**Data items**.
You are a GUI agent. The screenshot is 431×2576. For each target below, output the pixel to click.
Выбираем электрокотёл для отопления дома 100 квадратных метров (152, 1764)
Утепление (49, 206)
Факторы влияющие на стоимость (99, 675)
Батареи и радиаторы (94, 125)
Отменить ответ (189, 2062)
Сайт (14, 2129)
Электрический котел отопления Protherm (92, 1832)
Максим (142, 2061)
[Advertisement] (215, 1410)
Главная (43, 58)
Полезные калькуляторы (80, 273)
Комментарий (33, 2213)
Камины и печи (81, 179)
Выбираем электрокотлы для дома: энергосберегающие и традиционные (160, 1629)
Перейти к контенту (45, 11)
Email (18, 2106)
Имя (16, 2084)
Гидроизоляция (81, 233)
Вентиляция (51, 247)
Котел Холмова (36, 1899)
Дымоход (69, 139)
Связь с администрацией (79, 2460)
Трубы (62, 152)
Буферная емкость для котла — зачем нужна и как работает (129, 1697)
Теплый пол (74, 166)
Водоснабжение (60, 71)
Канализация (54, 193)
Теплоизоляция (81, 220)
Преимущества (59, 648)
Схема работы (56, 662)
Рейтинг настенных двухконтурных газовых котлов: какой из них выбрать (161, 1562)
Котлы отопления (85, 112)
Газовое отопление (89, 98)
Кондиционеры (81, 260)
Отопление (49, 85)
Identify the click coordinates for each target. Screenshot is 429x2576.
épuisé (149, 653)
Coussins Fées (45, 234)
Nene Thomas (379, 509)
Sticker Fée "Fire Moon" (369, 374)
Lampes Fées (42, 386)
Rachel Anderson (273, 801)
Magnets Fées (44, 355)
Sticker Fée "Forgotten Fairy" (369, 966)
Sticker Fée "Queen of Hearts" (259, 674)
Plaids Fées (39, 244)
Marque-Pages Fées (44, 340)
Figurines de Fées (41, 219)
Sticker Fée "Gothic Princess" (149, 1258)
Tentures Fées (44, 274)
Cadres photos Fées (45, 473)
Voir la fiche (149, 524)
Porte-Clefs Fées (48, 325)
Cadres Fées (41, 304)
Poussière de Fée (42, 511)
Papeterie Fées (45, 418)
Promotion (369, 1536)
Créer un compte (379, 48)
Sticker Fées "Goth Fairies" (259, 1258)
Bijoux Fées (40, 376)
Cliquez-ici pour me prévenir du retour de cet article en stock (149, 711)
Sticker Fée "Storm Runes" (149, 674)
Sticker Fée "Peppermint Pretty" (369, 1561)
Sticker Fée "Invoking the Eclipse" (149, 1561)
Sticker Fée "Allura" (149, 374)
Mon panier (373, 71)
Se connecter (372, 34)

**Try it**. Print all of the data exactly as it was given.

**Task output**.
You are a GUI agent. The screenshot is 431×2576. For each target below, output the pixel to click.
Выбираем электрокотёл для отопления дома 100 квадратных метров (152, 1764)
Утепление (49, 206)
Факторы влияющие на стоимость (99, 675)
Батареи и радиаторы (94, 125)
Отменить ответ (189, 2062)
Сайт (14, 2129)
Электрический котел отопления Protherm (92, 1832)
Максим (142, 2061)
[Advertisement] (215, 1410)
Главная (43, 58)
Полезные калькуляторы (80, 273)
Комментарий (33, 2213)
Камины и печи (81, 179)
Выбираем электрокотлы для дома: энергосберегающие и традиционные (160, 1629)
Перейти к контенту (45, 11)
Email (18, 2106)
Имя (16, 2084)
Гидроизоляция (81, 233)
Вентиляция (51, 247)
Котел Холмова (36, 1899)
Дымоход (69, 139)
Связь с администрацией (79, 2460)
Трубы (62, 152)
Буферная емкость для котла — зачем нужна и как работает (129, 1697)
Теплый пол (74, 166)
Водоснабжение (60, 71)
Канализация (54, 193)
Теплоизоляция (81, 220)
Преимущества (59, 648)
Схема работы (56, 662)
Рейтинг настенных двухконтурных газовых котлов: какой из них выбрать (161, 1562)
Котлы отопления (85, 112)
Газовое отопление (89, 98)
Кондиционеры (81, 260)
Отопление (49, 85)
Identify the click coordinates for each target. Screenshot is 429x2576.
épuisé (149, 653)
Coussins Fées (45, 234)
Nene Thomas (379, 509)
Sticker Fée "Fire Moon" (369, 374)
Lampes Fées (42, 386)
Rachel Anderson (273, 801)
Magnets Fées (44, 355)
Sticker Fée "Forgotten Fairy" (369, 966)
Sticker Fée "Queen of Hearts" (259, 674)
Plaids Fées (39, 244)
Marque-Pages Fées (44, 340)
Figurines de Fées (41, 219)
Sticker Fée "Gothic Princess" (149, 1258)
Tentures Fées (44, 274)
Cadres photos Fées (45, 473)
Voir la fiche (149, 524)
Porte-Clefs Fées (48, 325)
Cadres Fées (41, 304)
Poussière de Fée (42, 511)
Papeterie Fées (45, 418)
Promotion (369, 1536)
Créer un compte (379, 48)
Sticker Fées "Goth Fairies" (259, 1258)
Bijoux Fées (40, 376)
Cliquez-ici pour me prévenir du retour de cet article en stock (149, 711)
Sticker Fée "Storm Runes" (149, 674)
Sticker Fée "Peppermint Pretty" (369, 1561)
Sticker Fée "Invoking the Eclipse" (149, 1561)
Sticker Fée "Allura" (149, 374)
Mon panier (373, 71)
Se connecter (372, 34)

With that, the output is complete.